Ghost Town kicks off with the rollicking and infectious “Bonfire,” an ode to de-cluttering and simplifying both the mind and the home, which ends with a celebratory dance around the flickering pyre, while on the EP’s affecting title track, lingering memories of “fairytales, fantasies and lies” haunt the present. Throughout the instantly memorable “Loved and Won,” Ragsdale recites a litany of famous couples, both real and fictional (“Johnny and June, Scarlett and Rhett/ Yoko and John, Romeo and Juliet” in the opening verse) and turns the oft-heard “it’s better to have loved and lost” on its ear. The percussive and thoroughly uplifting “Live Until You Die” assures us in its opening line that even the daily rigors of “Eat, drink, sleep, wash, rinse, repeat” are preferable to the alternative. 

To more easily understand the naturalistic sentiment behind “Wildflowers,” the sole co-written track on the EP – penned with producer Sam Frank – perhaps it’s helpful to visualize the six acres of unspoiled property the artist lives on 30 miles west of Nashville, and to take special note of the Sioux teepee situated on the far side of a nearby creek. With room for 10 yoga mats around a fire pit, it’s here where she offers yoga instruction, which she has been doing since obtaining her 2007 certification as a yoga teacher. With instruction in California from yoga guru Steve Ross, formerly a touring musician with rock acts including Fleetwood Mac, Men at Work and the Beach Boys, Suzi’s teaching methods, like Ross’s, incorporate music, fusing two of her great passions, while she also continues to explore her third great love: cooking.
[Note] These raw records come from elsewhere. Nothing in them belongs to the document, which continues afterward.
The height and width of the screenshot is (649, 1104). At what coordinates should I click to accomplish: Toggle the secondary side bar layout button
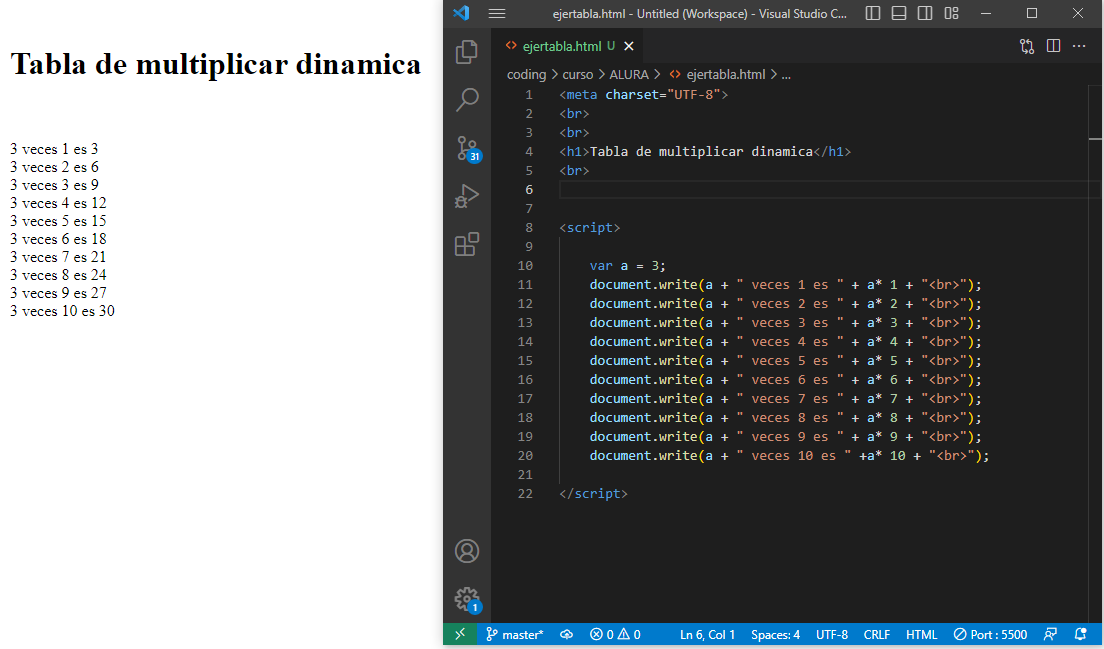(925, 13)
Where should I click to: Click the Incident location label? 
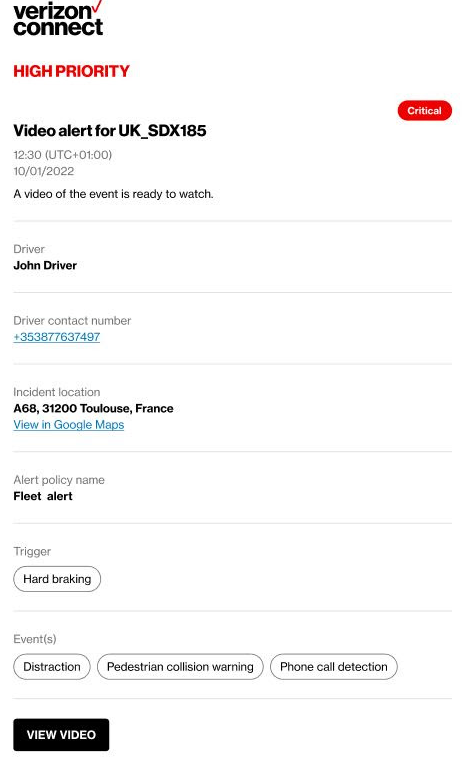[x=56, y=392]
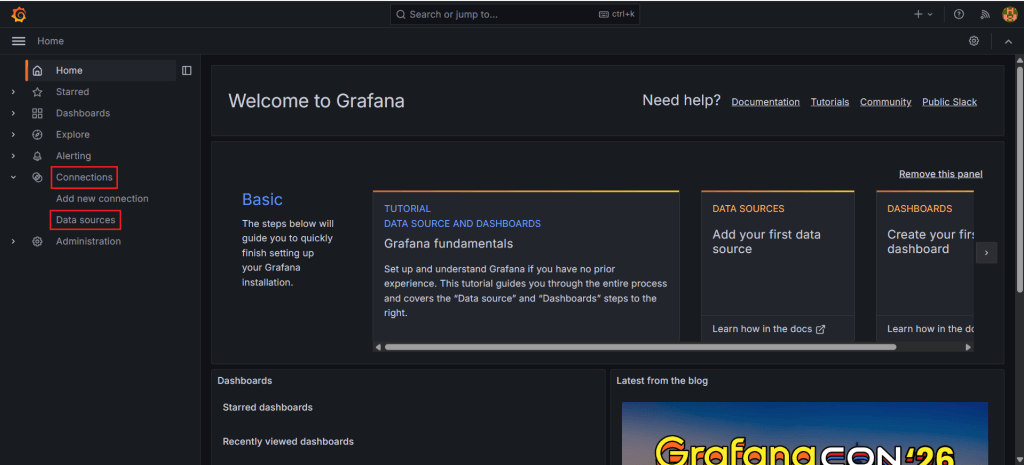The image size is (1024, 465).
Task: Select Data sources in sidebar
Action: coord(85,220)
As witnessed through her official website, www.suziragsdale.com, her charm and humor are key ingredients not only in Ragsdale’s songs but in her recipes as well. “It’s all therapeutic,” she notes. “I’m just trying to tap into what’s good and true.” 

Ghost Town closes, appropriately enough, with “The Ending,” a candidly poignant track in which she muses that when it comes to spoilers, whether they reveal the last chapter of a book or the inevitable dissolution of a marriage, ignorance of the outcome might prove the more blissful option. Driven by a swirling, heart-piercing melody, it is a prime example of the mind-body-spirit connection found in Suzi Ragsdale’s inspiring and memorable work.

“I want it to make me feel something,” she says of her goal with each new composition. “If I get enough time away from it and then let it surprise me again, to give me goosebumps and make me cry happy tears with the pleasure of having done it, that’s what I’m going for. If I’m going to ask other people to spend their time listening to me I want it to be good enough to do that.”